An exact, complete copy of the entries is needed, with the pictures left out.

[Material provided — start]

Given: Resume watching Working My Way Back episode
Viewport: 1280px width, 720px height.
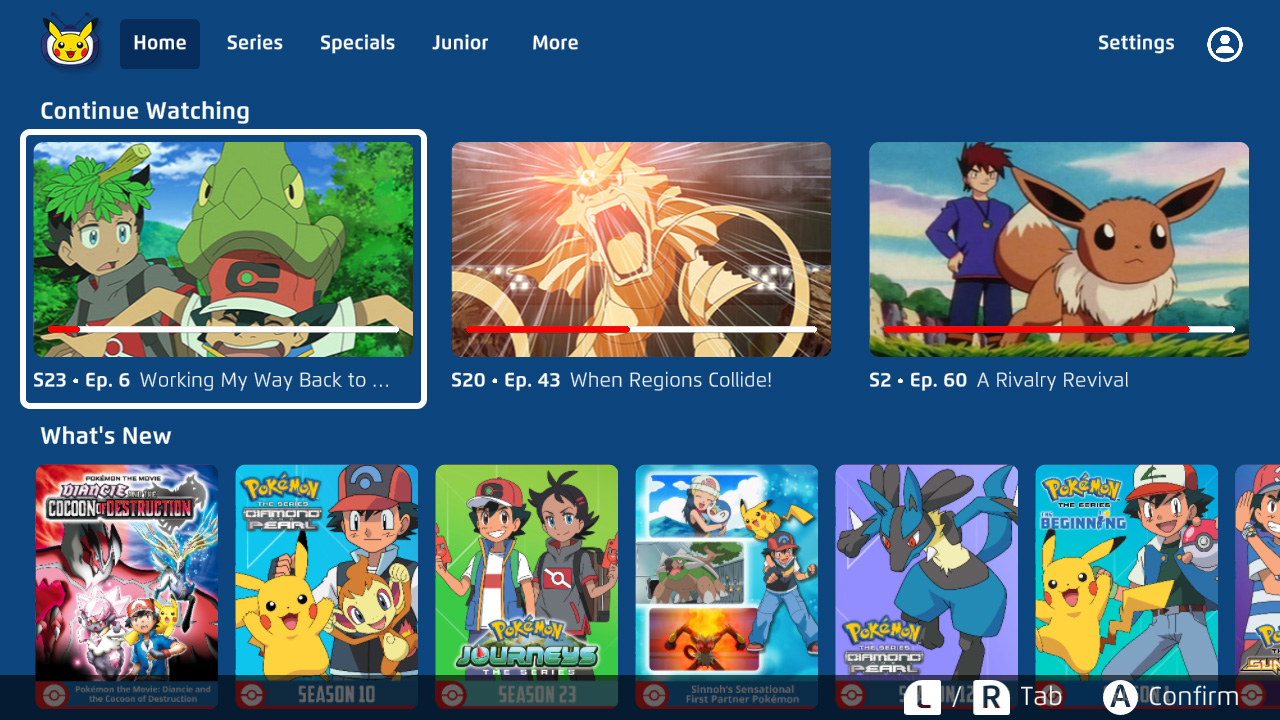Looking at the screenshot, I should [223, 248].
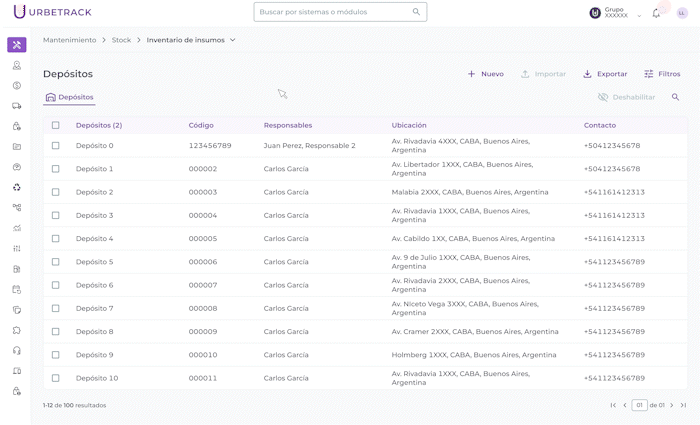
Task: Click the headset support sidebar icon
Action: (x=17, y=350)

[Material provided — finish]

#### Response
Given: Resume watching Working My Way Back episode
Viewport: 1280px width, 720px height.
Looking at the screenshot, I should [223, 248].
Task: Click the headset support sidebar icon
Action: (x=17, y=350)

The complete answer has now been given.